- Exercise directions
Change each "How do I perform" in the entries below to "How can I do", and write the entries out again with nothing else altered.

-- START Entries --

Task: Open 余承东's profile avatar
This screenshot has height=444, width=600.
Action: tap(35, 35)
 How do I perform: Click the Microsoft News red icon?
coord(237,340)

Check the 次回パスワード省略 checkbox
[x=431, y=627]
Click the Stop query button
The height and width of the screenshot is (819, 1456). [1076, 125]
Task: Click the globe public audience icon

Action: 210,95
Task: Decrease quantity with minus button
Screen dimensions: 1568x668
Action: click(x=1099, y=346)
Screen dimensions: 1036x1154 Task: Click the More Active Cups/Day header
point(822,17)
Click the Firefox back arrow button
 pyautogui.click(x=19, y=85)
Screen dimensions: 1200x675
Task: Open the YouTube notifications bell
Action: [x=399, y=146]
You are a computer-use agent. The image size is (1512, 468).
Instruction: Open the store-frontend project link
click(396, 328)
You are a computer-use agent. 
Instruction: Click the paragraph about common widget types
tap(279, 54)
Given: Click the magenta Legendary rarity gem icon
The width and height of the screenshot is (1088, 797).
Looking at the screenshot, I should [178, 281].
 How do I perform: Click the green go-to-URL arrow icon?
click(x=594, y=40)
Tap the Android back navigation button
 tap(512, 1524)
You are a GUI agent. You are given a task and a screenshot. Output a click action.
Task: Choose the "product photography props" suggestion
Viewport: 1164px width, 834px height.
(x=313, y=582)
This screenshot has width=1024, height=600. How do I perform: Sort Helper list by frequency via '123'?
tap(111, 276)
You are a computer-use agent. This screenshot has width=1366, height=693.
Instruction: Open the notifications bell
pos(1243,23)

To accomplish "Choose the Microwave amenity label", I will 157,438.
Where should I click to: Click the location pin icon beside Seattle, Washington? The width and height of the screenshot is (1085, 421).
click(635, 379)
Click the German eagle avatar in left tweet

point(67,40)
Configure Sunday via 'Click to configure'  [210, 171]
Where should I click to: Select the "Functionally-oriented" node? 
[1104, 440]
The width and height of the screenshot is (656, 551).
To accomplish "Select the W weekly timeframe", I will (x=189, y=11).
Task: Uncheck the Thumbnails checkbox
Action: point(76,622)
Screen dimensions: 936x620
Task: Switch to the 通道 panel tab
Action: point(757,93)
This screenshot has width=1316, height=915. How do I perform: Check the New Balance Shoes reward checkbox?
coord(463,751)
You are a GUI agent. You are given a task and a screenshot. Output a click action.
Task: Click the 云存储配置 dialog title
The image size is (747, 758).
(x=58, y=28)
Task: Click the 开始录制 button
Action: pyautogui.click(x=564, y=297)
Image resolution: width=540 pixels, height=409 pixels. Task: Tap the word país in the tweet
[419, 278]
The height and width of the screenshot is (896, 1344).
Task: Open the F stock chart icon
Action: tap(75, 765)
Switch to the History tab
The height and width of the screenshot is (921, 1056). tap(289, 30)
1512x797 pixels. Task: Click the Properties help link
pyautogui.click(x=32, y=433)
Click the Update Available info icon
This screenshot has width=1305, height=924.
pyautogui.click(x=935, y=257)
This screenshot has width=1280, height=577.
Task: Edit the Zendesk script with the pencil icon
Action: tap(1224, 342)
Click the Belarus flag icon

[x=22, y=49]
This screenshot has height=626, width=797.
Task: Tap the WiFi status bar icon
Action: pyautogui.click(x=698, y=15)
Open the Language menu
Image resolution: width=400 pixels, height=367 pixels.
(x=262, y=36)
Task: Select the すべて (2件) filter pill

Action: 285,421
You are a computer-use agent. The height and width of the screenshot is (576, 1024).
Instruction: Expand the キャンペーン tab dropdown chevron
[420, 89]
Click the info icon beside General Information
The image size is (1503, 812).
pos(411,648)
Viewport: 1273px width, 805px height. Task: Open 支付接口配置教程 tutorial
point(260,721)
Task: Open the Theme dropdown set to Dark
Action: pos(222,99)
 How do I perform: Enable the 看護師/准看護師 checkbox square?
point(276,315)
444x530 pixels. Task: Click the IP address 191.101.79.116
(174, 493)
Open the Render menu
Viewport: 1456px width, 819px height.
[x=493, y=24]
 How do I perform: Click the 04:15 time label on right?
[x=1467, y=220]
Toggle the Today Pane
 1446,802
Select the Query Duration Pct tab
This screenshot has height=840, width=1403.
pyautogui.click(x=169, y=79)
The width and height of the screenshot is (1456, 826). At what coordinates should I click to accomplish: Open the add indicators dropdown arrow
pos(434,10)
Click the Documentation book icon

-- END Entries --

- Task output
Task: Open 余承东's profile avatar
This screenshot has height=444, width=600.
Action: tap(35, 35)
 How can I do: Click the Microsoft News red icon?
coord(237,340)

Check the 次回パスワード省略 checkbox
[x=431, y=627]
Click the Stop query button
The height and width of the screenshot is (819, 1456). [1076, 125]
Task: Click the globe public audience icon

Action: 210,95
Task: Decrease quantity with minus button
Screen dimensions: 1568x668
Action: click(x=1099, y=346)
Screen dimensions: 1036x1154 Task: Click the More Active Cups/Day header
point(822,17)
Click the Firefox back arrow button
 pyautogui.click(x=19, y=85)
Screen dimensions: 1200x675
Task: Open the YouTube notifications bell
Action: [x=399, y=146]
You are a computer-use agent. The image size is (1512, 468).
Instruction: Open the store-frontend project link
click(396, 328)
You are a computer-use agent. 
Instruction: Click the paragraph about common widget types
tap(279, 54)
Given: Click the magenta Legendary rarity gem icon
The width and height of the screenshot is (1088, 797).
Looking at the screenshot, I should [178, 281].
 How can I do: Click the green go-to-URL arrow icon?
click(x=594, y=40)
Tap the Android back navigation button
 tap(512, 1524)
You are a GUI agent. You are given a task and a screenshot. Output a click action.
Task: Choose the "product photography props" suggestion
Viewport: 1164px width, 834px height.
(x=313, y=582)
This screenshot has width=1024, height=600. How can I do: Sort Helper list by frequency via '123'?
tap(111, 276)
You are a computer-use agent. This screenshot has width=1366, height=693.
Instruction: Open the notifications bell
pos(1243,23)

To accomplish "Choose the Microwave amenity label", I will 157,438.
Where should I click to: Click the location pin icon beside Seattle, Washington? The width and height of the screenshot is (1085, 421).
click(635, 379)
Click the German eagle avatar in left tweet

point(67,40)
Configure Sunday via 'Click to configure'  [210, 171]
Where should I click to: Select the "Functionally-oriented" node? 
[1104, 440]
The width and height of the screenshot is (656, 551).
To accomplish "Select the W weekly timeframe", I will (x=189, y=11).
Task: Uncheck the Thumbnails checkbox
Action: point(76,622)
Screen dimensions: 936x620
Task: Switch to the 通道 panel tab
Action: point(757,93)
This screenshot has width=1316, height=915. How can I do: Check the New Balance Shoes reward checkbox?
coord(463,751)
You are a GUI agent. You are given a task and a screenshot. Output a click action.
Task: Click the 云存储配置 dialog title
The image size is (747, 758).
(x=58, y=28)
Task: Click the 开始录制 button
Action: pyautogui.click(x=564, y=297)
Image resolution: width=540 pixels, height=409 pixels. Task: Tap the word país in the tweet
[419, 278]
The height and width of the screenshot is (896, 1344).
Task: Open the F stock chart icon
Action: tap(75, 765)
Switch to the History tab
The height and width of the screenshot is (921, 1056). tap(289, 30)
1512x797 pixels. Task: Click the Properties help link
pyautogui.click(x=32, y=433)
Click the Update Available info icon
This screenshot has width=1305, height=924.
pyautogui.click(x=935, y=257)
This screenshot has width=1280, height=577.
Task: Edit the Zendesk script with the pencil icon
Action: tap(1224, 342)
Click the Belarus flag icon

[x=22, y=49]
This screenshot has height=626, width=797.
Task: Tap the WiFi status bar icon
Action: pyautogui.click(x=698, y=15)
Open the Language menu
Image resolution: width=400 pixels, height=367 pixels.
(x=262, y=36)
Task: Select the すべて (2件) filter pill

Action: 285,421
You are a computer-use agent. The height and width of the screenshot is (576, 1024).
Instruction: Expand the キャンペーン tab dropdown chevron
[420, 89]
Click the info icon beside General Information
The image size is (1503, 812).
pos(411,648)
Viewport: 1273px width, 805px height. Task: Open 支付接口配置教程 tutorial
point(260,721)
Task: Open the Theme dropdown set to Dark
Action: pos(222,99)
 How can I do: Enable the 看護師/准看護師 checkbox square?
point(276,315)
444x530 pixels. Task: Click the IP address 191.101.79.116
(174, 493)
Open the Render menu
Viewport: 1456px width, 819px height.
[x=493, y=24]
 How can I do: Click the 04:15 time label on right?
[x=1467, y=220]
Toggle the Today Pane
 1446,802
Select the Query Duration Pct tab
This screenshot has height=840, width=1403.
pyautogui.click(x=169, y=79)
The width and height of the screenshot is (1456, 826). At what coordinates should I click to accomplish: Open the add indicators dropdown arrow
pos(434,10)
Click the Documentation book icon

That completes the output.